┌─ Given records

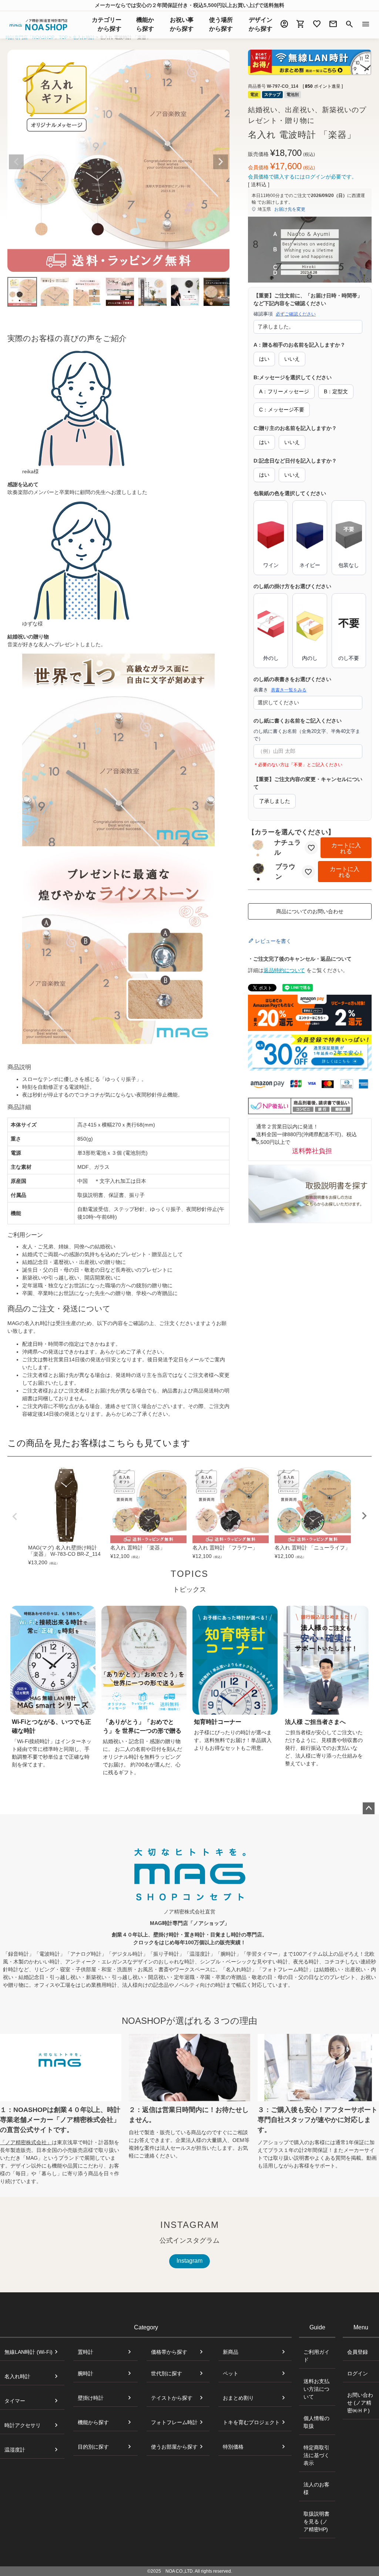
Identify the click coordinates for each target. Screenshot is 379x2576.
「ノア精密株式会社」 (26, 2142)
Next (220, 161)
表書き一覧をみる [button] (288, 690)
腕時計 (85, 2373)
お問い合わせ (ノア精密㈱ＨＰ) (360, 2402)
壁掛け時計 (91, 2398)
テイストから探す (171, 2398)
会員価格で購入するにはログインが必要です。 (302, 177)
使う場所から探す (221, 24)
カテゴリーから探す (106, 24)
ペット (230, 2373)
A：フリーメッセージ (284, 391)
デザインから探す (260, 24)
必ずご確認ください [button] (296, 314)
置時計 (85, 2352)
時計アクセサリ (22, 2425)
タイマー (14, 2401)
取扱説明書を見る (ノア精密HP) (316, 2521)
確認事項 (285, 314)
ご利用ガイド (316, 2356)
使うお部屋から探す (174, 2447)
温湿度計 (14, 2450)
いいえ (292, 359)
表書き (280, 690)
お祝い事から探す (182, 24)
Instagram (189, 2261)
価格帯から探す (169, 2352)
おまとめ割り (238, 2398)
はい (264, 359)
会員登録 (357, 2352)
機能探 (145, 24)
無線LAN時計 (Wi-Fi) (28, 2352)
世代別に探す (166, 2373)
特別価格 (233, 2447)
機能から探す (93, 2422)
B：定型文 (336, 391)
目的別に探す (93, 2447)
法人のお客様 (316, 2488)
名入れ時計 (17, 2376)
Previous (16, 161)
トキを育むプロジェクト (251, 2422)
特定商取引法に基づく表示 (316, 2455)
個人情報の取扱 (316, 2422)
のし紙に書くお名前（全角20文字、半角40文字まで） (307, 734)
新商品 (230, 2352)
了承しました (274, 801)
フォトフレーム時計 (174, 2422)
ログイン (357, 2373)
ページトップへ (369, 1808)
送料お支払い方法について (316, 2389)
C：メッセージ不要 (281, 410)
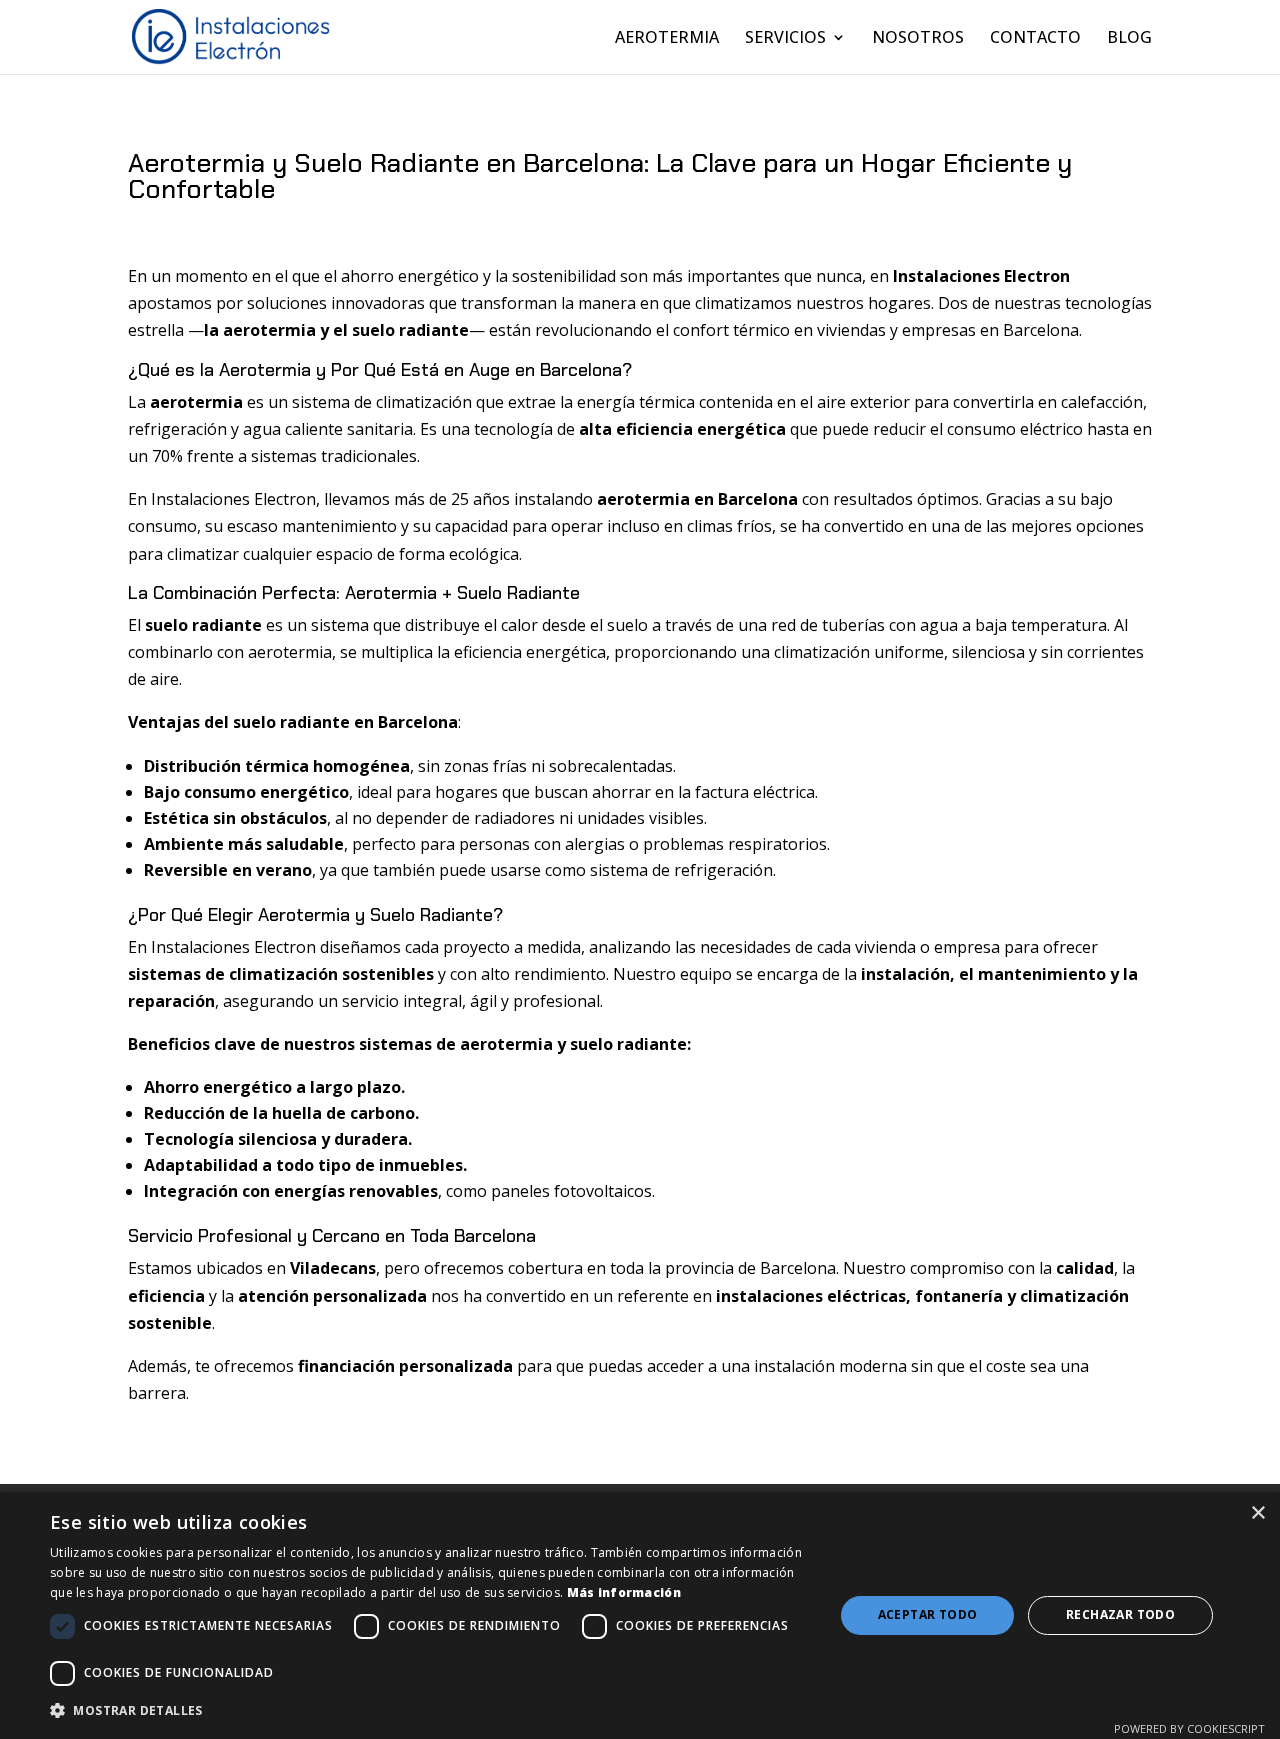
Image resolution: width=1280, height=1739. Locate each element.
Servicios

└─
┌─ Given records

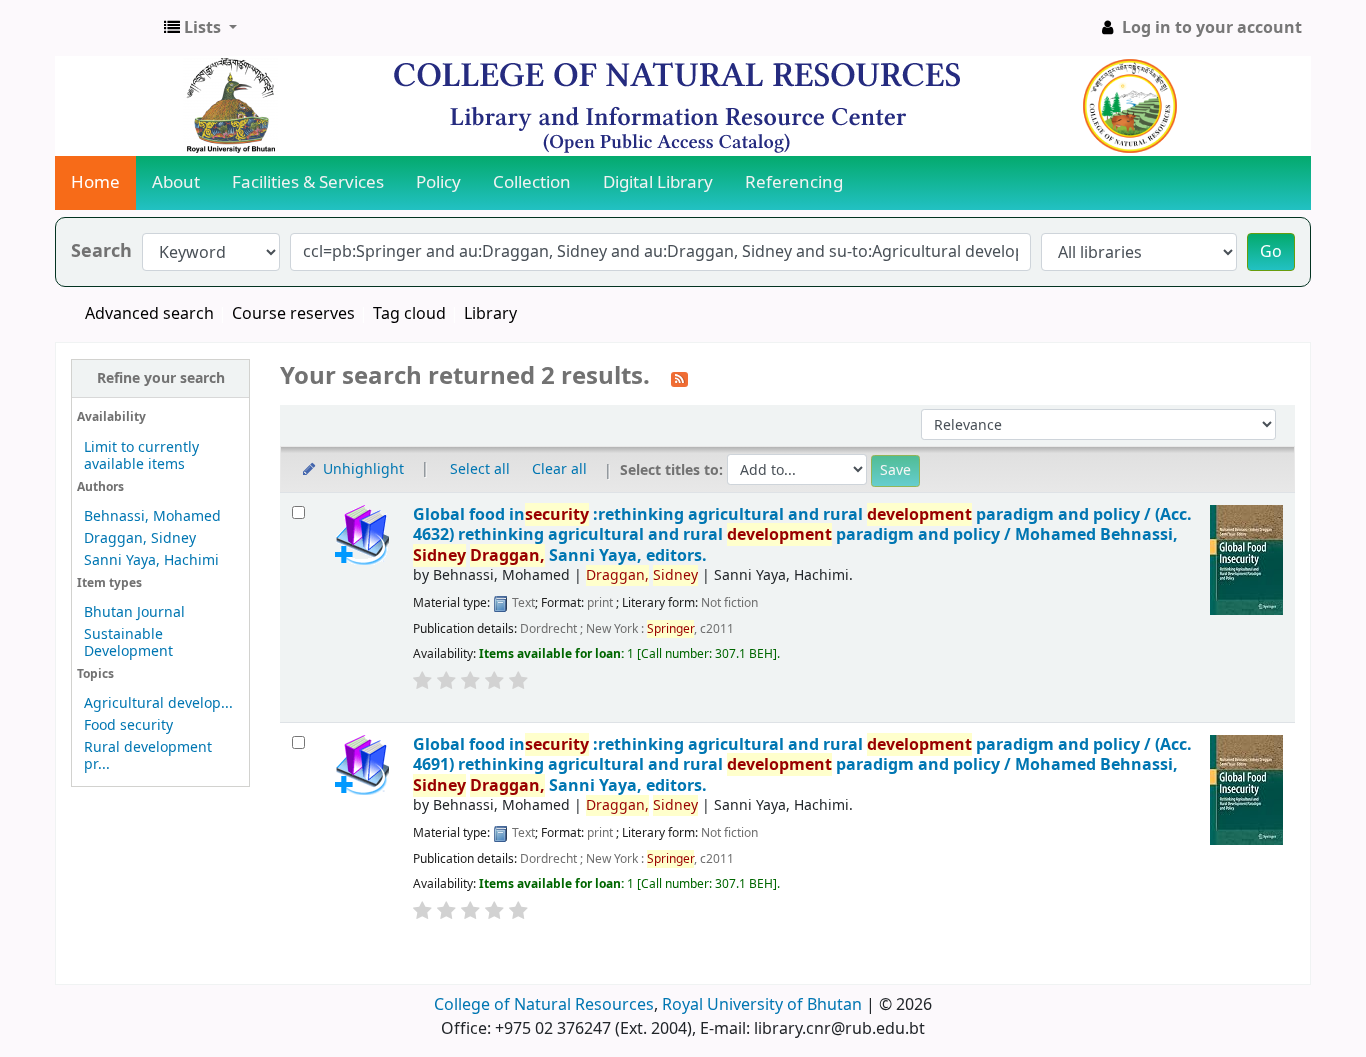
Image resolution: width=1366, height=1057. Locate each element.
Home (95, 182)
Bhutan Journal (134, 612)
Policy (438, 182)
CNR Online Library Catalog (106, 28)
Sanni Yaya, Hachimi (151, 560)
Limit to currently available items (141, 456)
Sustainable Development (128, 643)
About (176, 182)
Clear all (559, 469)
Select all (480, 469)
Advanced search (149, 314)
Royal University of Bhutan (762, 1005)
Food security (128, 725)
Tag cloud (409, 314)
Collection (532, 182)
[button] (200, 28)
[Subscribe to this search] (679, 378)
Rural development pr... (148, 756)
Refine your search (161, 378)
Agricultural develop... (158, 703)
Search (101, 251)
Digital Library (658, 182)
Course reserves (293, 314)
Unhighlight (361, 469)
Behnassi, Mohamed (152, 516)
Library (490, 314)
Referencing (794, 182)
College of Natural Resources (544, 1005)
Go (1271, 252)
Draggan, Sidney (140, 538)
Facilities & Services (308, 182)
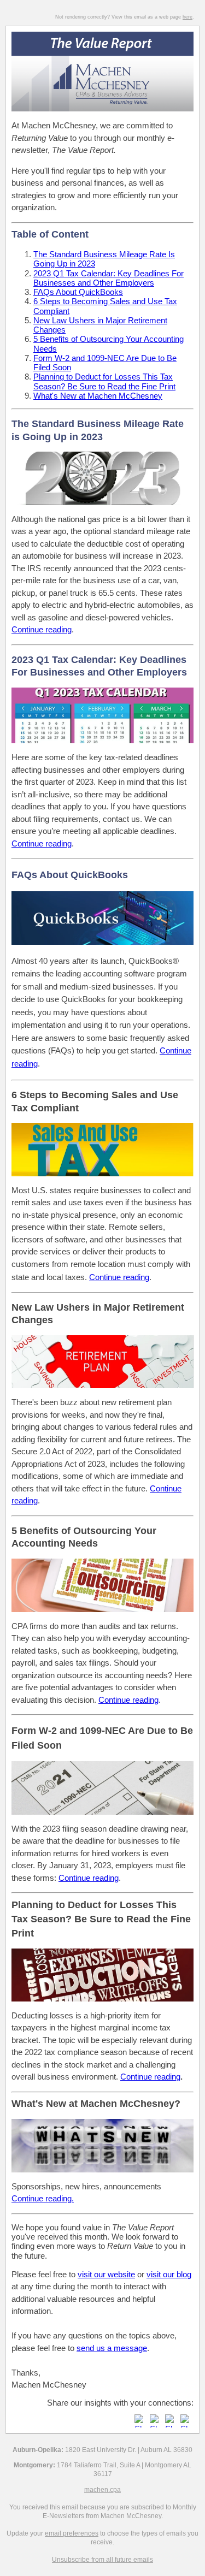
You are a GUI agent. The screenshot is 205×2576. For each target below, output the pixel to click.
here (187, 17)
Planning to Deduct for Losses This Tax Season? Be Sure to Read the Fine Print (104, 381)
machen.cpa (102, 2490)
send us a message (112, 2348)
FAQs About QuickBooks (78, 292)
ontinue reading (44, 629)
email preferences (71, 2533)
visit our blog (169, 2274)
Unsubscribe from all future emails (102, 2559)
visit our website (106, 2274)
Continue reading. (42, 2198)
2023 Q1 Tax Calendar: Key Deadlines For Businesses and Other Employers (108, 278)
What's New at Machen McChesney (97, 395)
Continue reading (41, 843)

└─

Exact duplication is required for the lines above, from the line that contains "Advanced search (149, 314)" to the line that contains "Facilities & Services (308, 182)", inclusive; omit all others.

Advanced search (149, 314)
Royal University of Bhutan (762, 1005)
Food security (128, 725)
Tag cloud (409, 314)
Collection (532, 182)
[button] (200, 28)
[Subscribe to this search] (679, 378)
Rural development pr... (148, 756)
Refine your search (161, 378)
Agricultural develop... (158, 703)
Search (101, 251)
Digital Library (658, 182)
Course reserves (293, 314)
Unhighlight (361, 469)
Behnassi, Mohamed (152, 516)
Library (490, 314)
Referencing (794, 182)
College of Natural Resources (544, 1005)
Go (1271, 252)
Draggan, Sidney (140, 538)
Facilities & Services (308, 182)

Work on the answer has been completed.